While natural means may prevent as well as treat cystitis, there are times when the judicious use of antibiotics is the best treatment choice. Natural means alone will often prevent recurrence and in some cases resolve bladder infections that have resisted antibiotic treatment.
Urine culture and susceptibility testing add little to the eventual choice of an antibiotic as treatment because of the limited number of possible pathogens. Many patients, therefore, may receive an abbreviated laboratory work-up using dipstick tests to screen for the presence of bacteria and white blood cells.

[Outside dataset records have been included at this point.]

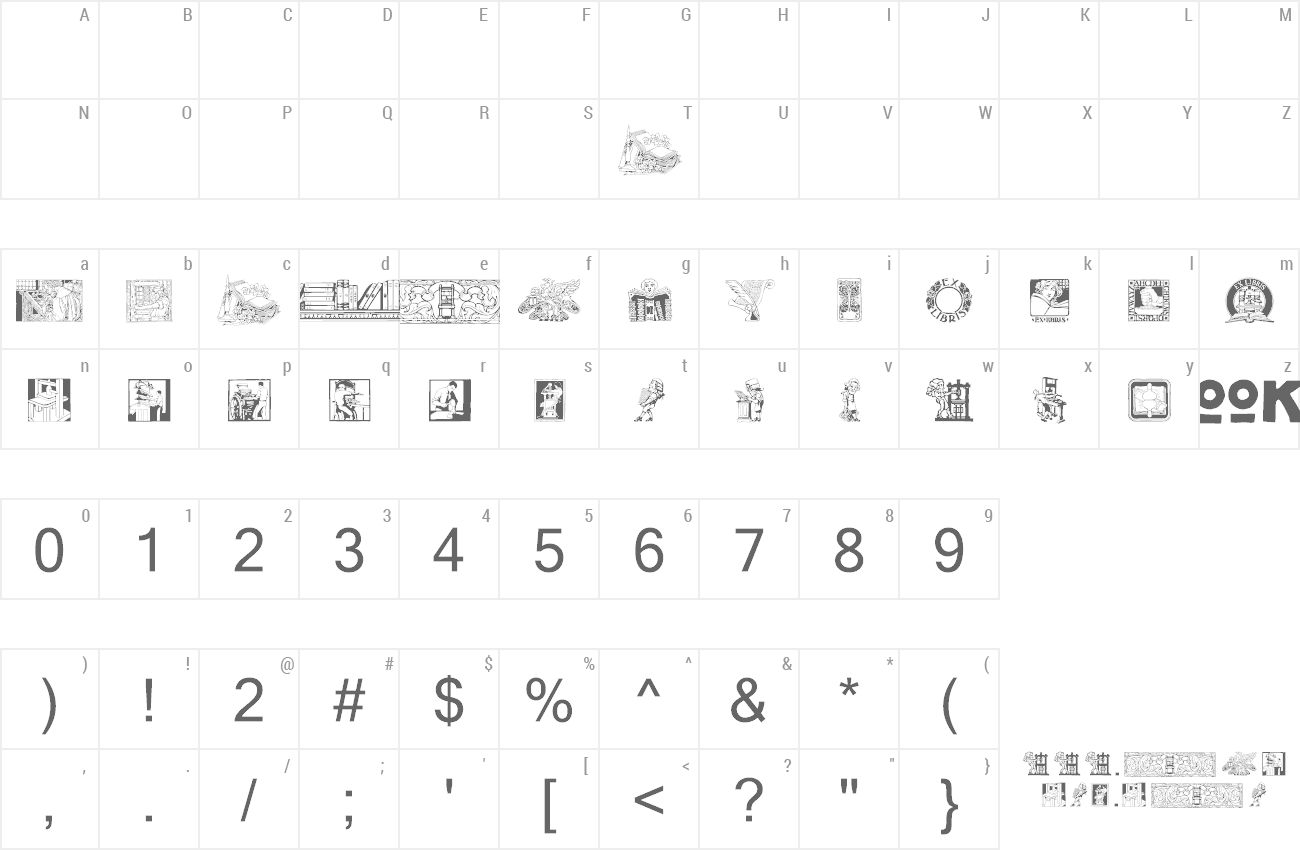
Task: Click the scrollwork border glyph for 'e'
Action: click(450, 301)
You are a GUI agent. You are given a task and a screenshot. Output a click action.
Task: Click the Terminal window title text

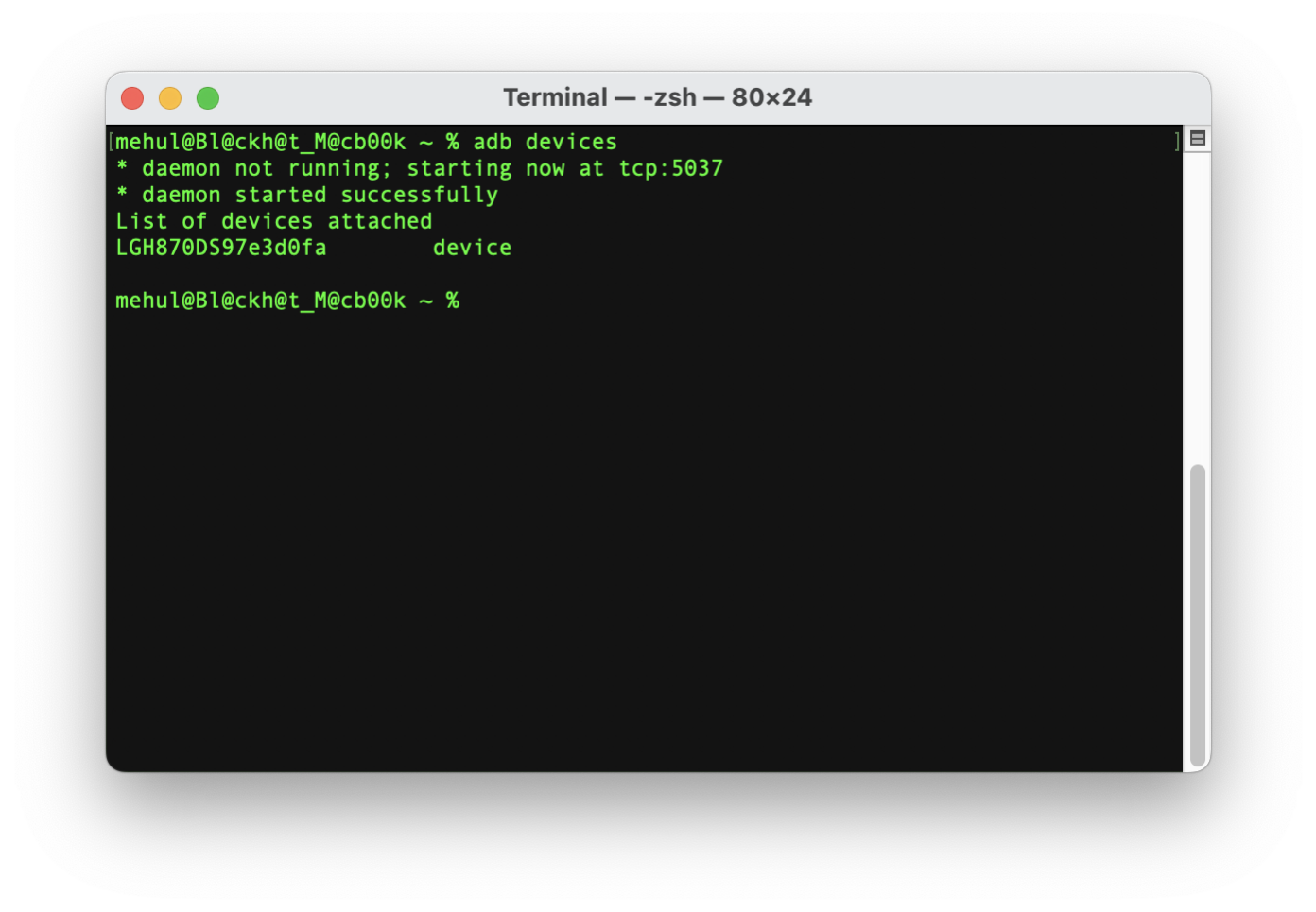click(657, 97)
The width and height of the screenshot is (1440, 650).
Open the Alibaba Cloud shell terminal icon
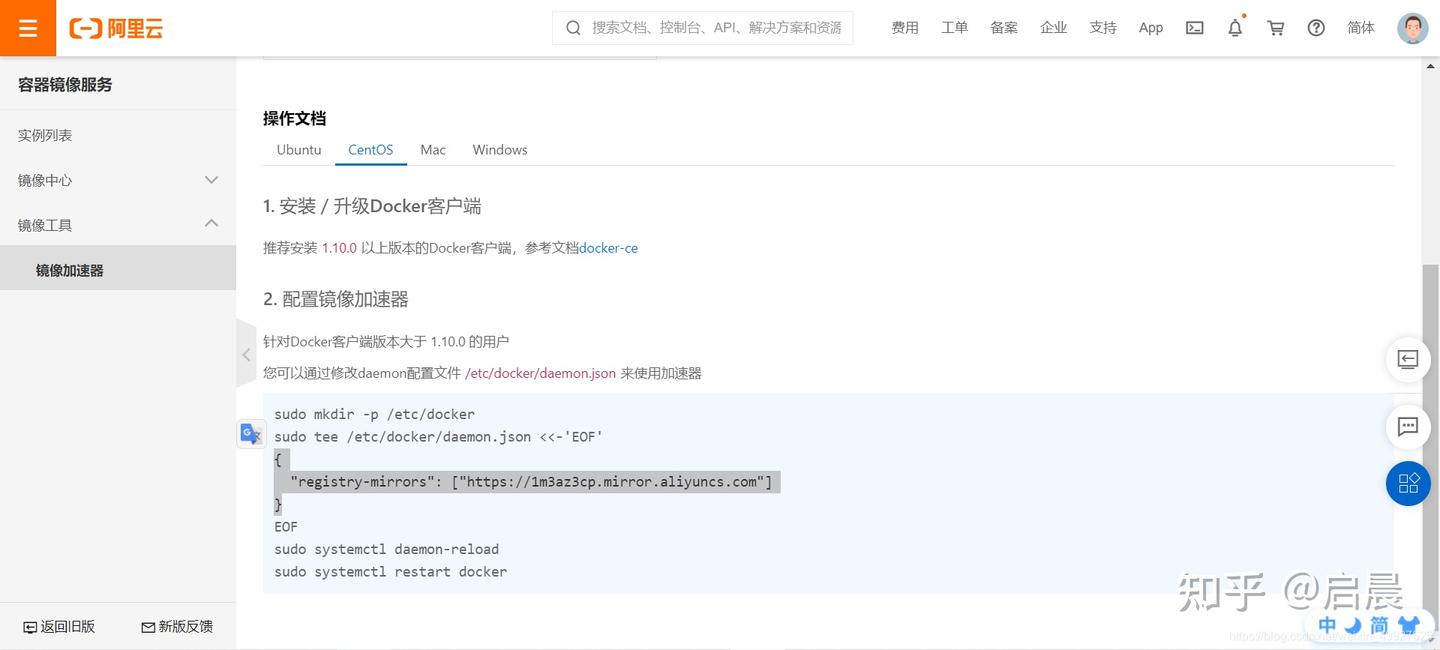click(1194, 27)
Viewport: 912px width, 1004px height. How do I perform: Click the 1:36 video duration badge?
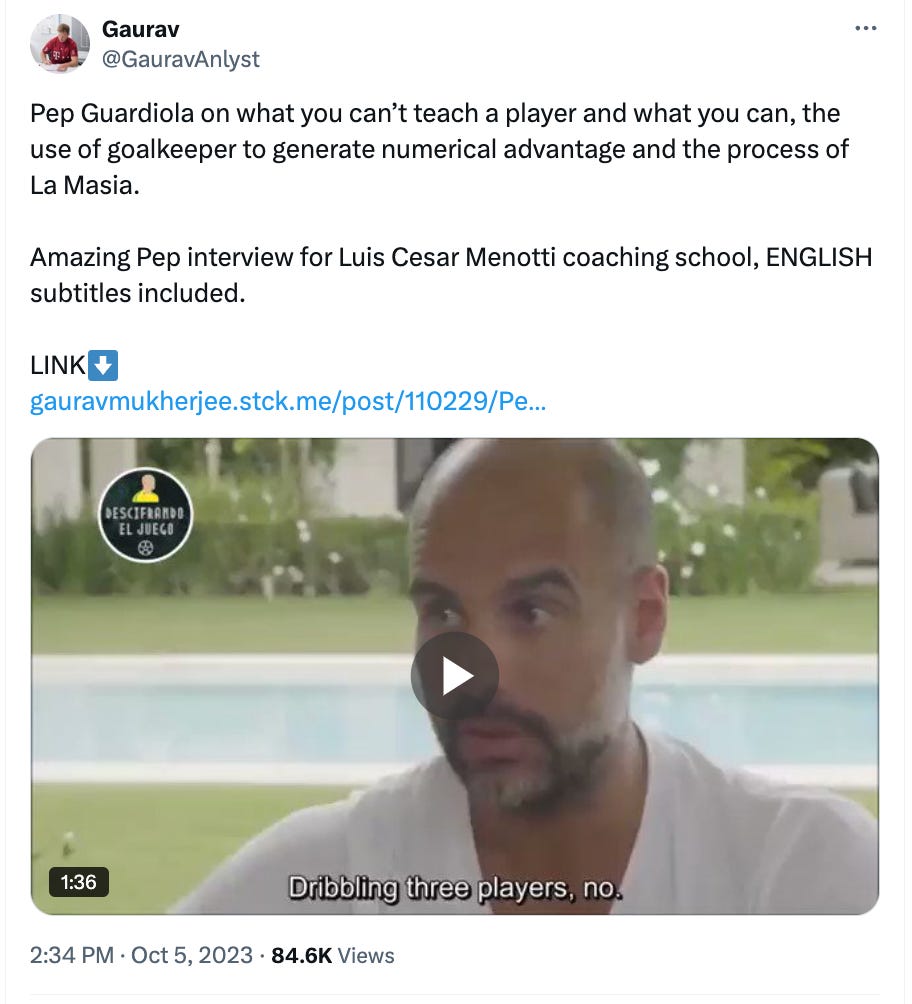coord(79,882)
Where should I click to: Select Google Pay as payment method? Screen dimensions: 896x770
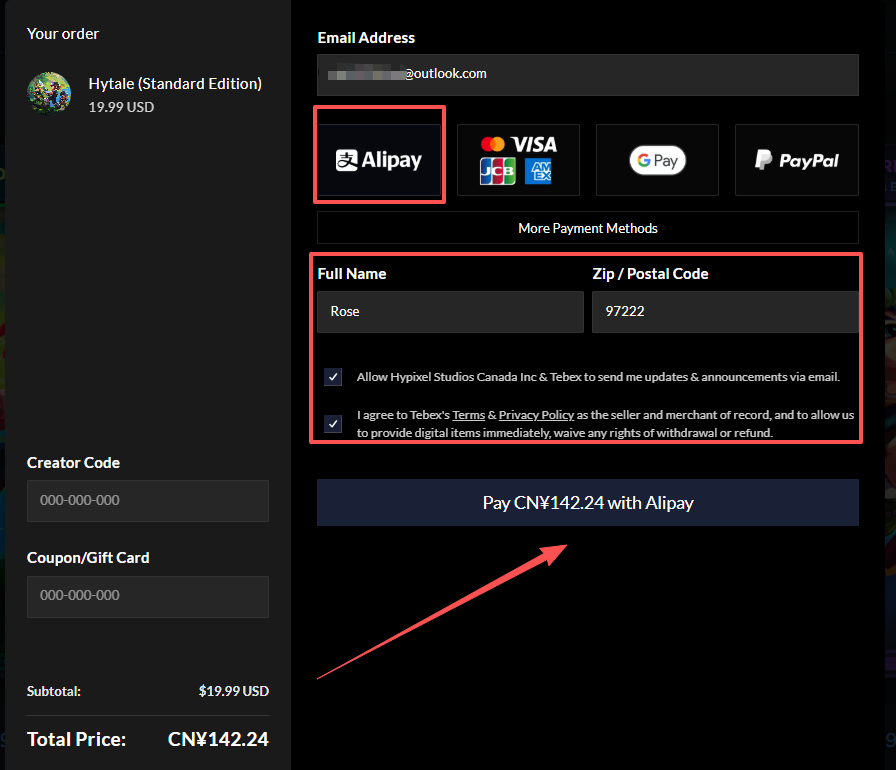point(657,160)
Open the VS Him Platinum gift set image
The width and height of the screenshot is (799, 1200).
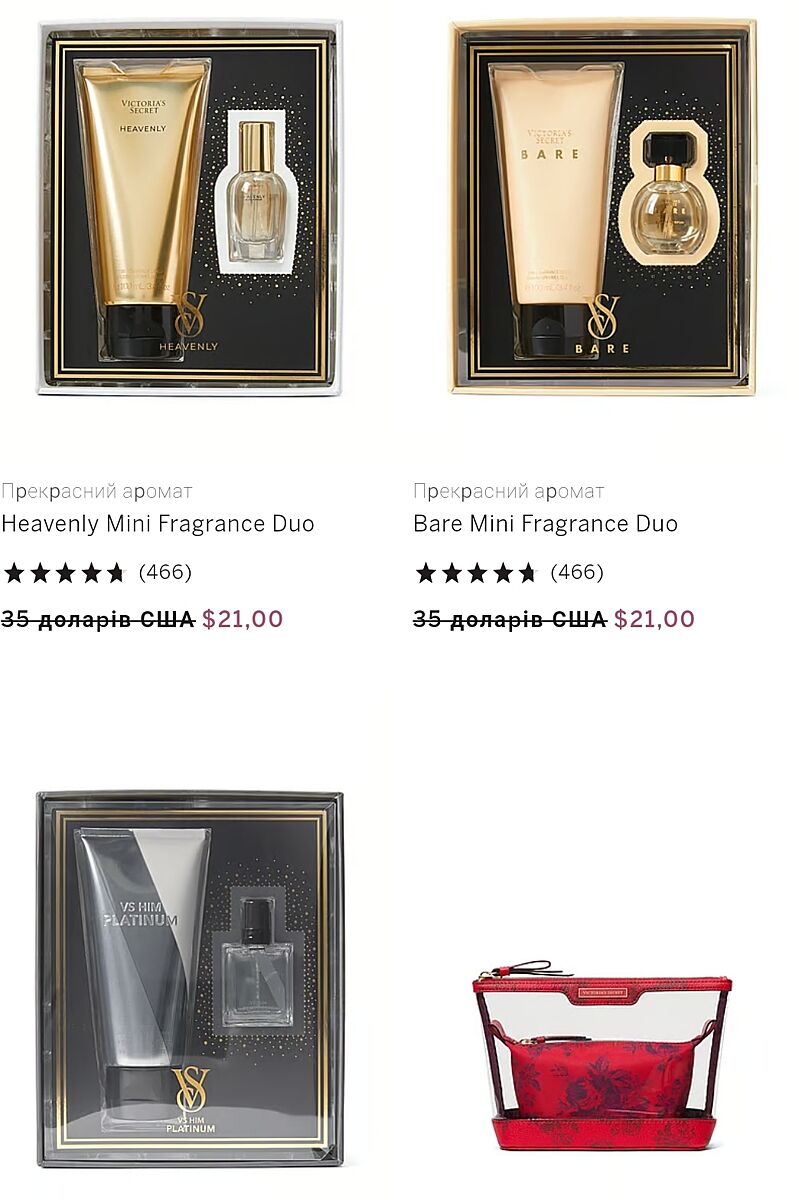point(190,979)
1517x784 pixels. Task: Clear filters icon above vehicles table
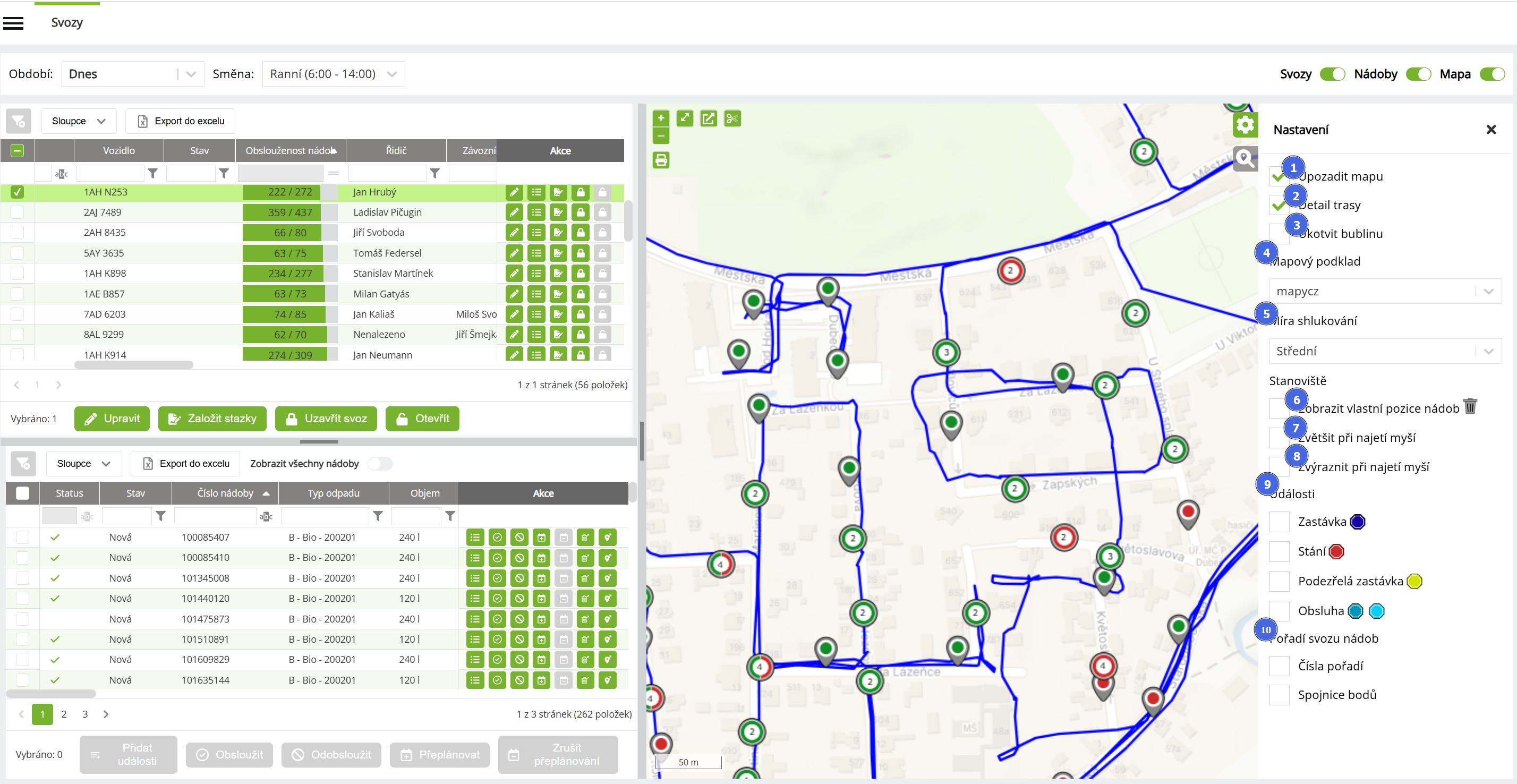[x=18, y=121]
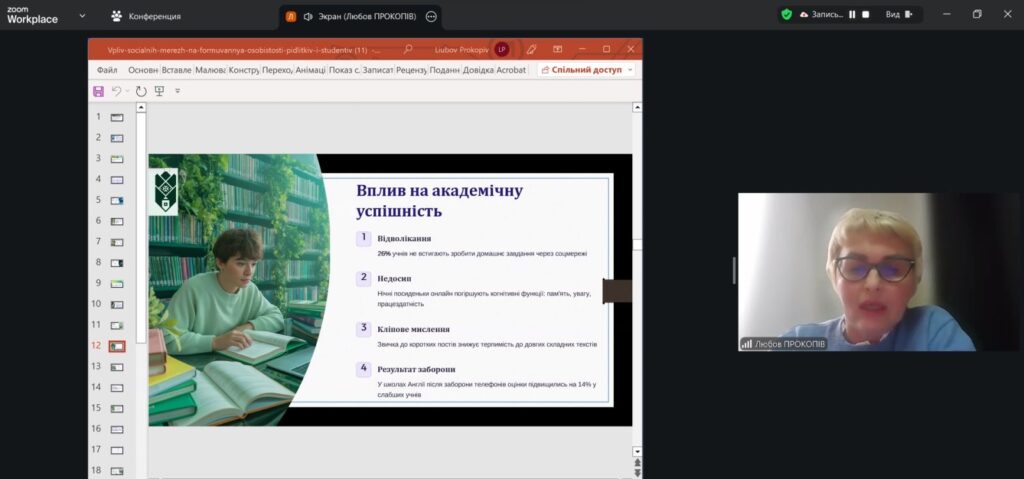Expand customize quick access toolbar arrow
1024x479 pixels.
(178, 91)
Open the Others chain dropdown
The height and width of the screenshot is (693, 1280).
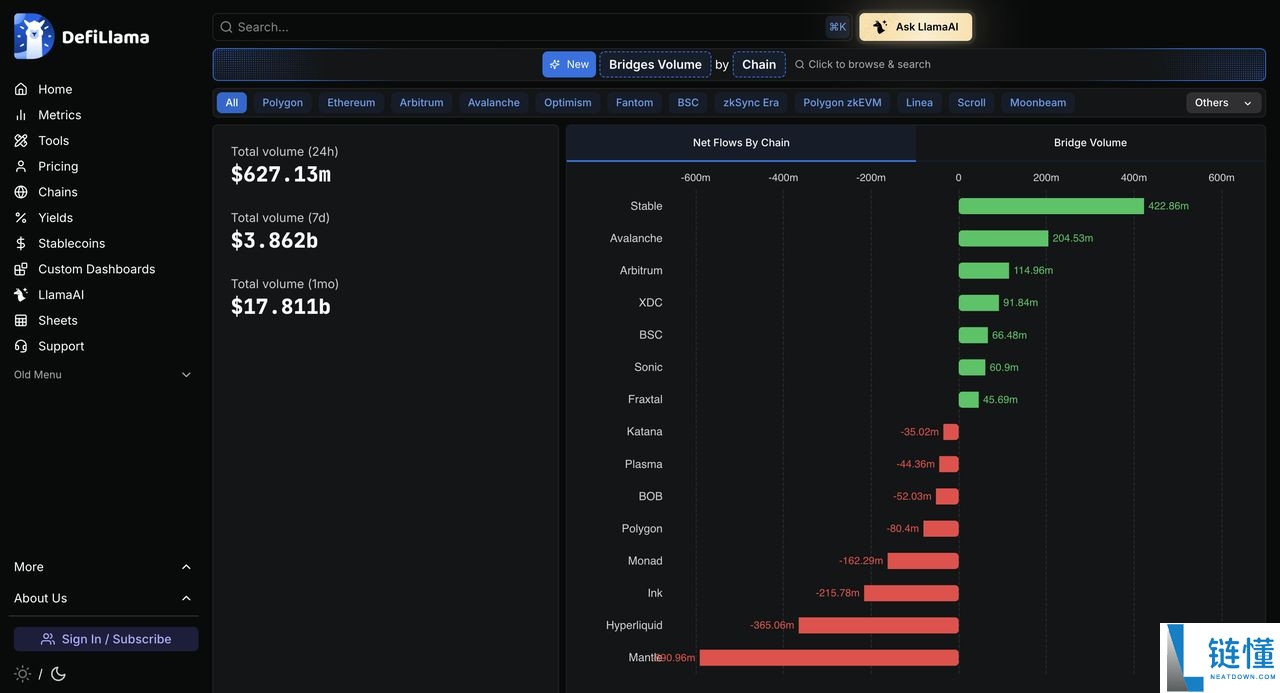pyautogui.click(x=1224, y=102)
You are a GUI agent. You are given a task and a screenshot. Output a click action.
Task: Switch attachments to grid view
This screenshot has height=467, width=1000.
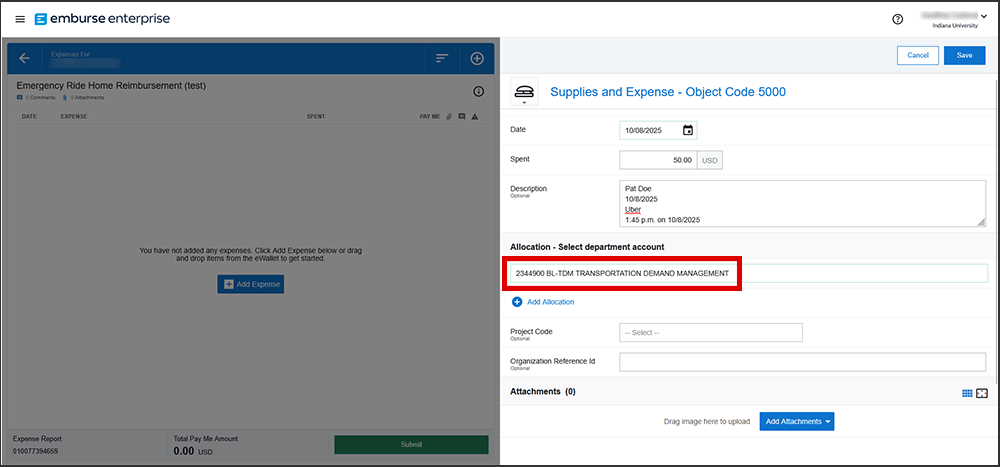(x=967, y=393)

If treatment does not improve symptoms, further testing should be done. Cultures need to be performed when the diagnosis is unclear or when there are other risk factors such as a history of recurrent infections. Cultures should also be performed when symptoms such as fever, lower back pain or signs associated with vaginitis are present.
During urinalysis, urine pH is determined. If elevated, lowering it will assist in resolving the infection.
For women, poor personal hygiene following urination or defecation can expose the vagina and urethra to bacteria from the surrounding area. To prevent bladder infections, practice good personal hygiene by always "wiping front to back" to keep bacteria from entering and colonizing the vagina and urethra. Wash the skin around the vagina, perineum and rectum daily. Shower or bathe but avoid bubble baths, bath oils and scented soaps, which can act as irritants. During menstruation, change sanitary pads every 2-3 hours and tampons every 4-5 hours. Sanitary pads and tampons containing deodorants or perfumes can irritate the skin, allowing bacteria to enter.